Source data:
- - - - -
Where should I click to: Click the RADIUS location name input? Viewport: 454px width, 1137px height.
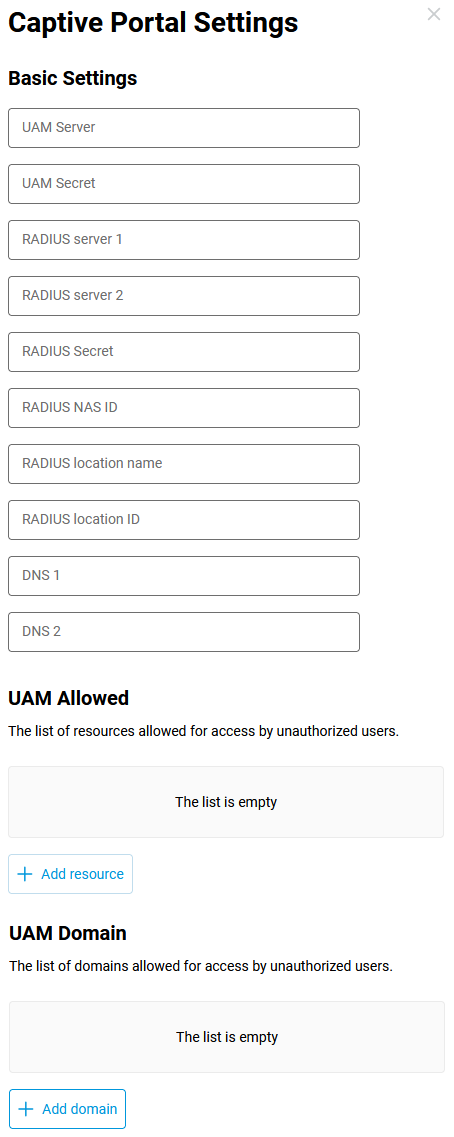click(x=183, y=463)
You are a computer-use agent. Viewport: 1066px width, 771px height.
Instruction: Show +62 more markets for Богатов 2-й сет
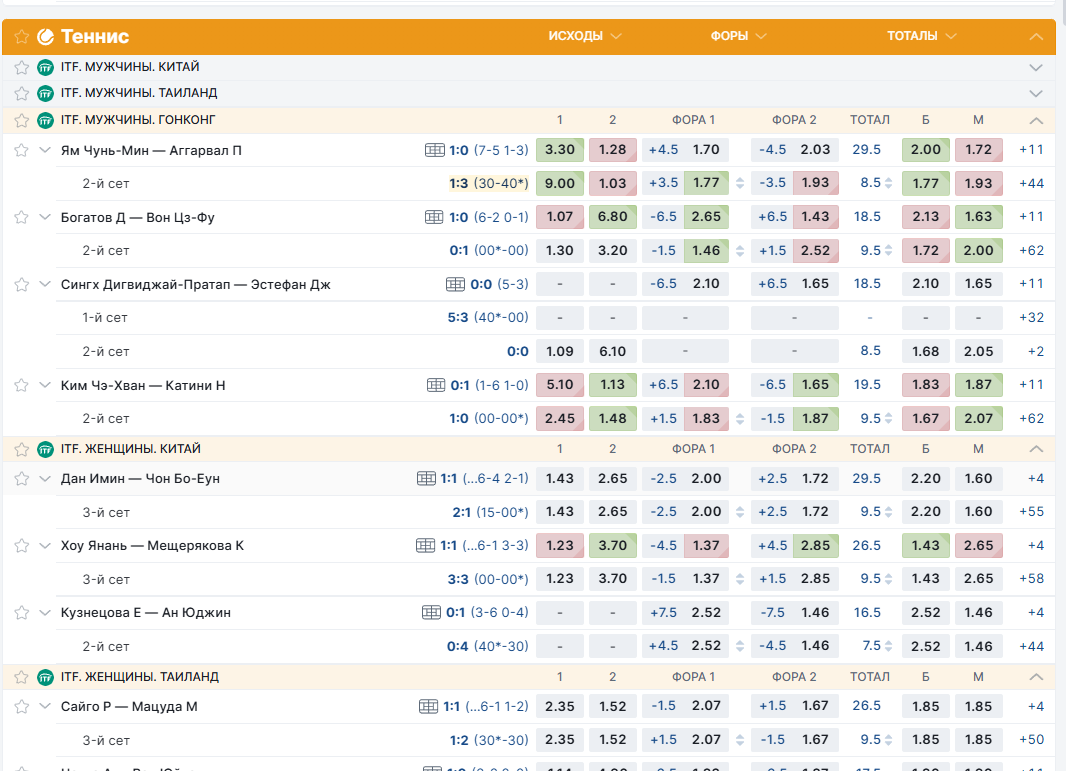click(x=1030, y=251)
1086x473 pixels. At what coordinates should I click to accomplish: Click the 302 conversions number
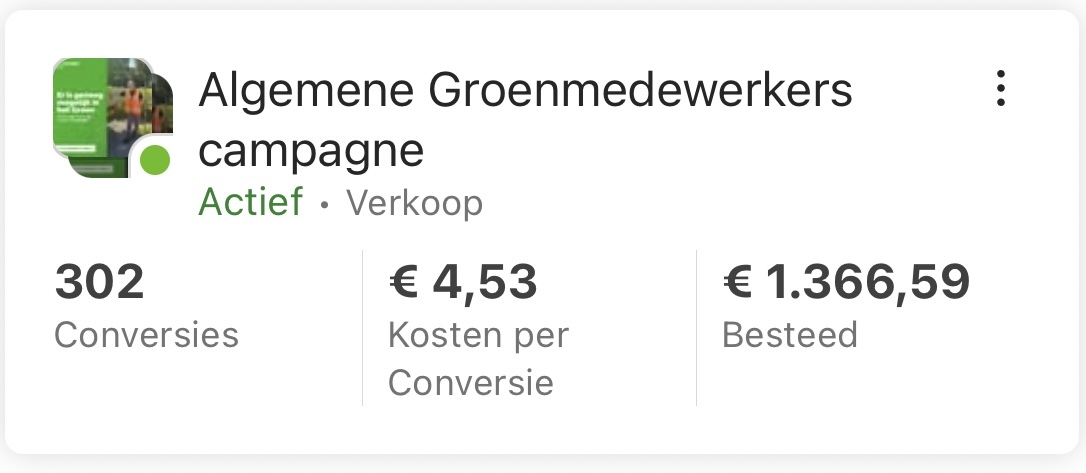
- - - - -
What is needed is an exact copy of the lines from the line with "Instruction: Show +62" to the end of the data above, both included, without any pictures.

* **SOLUTION TO THE EXERCISE**:
Instruction: Show +62 more markets for Богатов 2-й сет
click(x=1030, y=251)
1086x473 pixels. At what coordinates should I click to accomplish: Click the 302 conversions number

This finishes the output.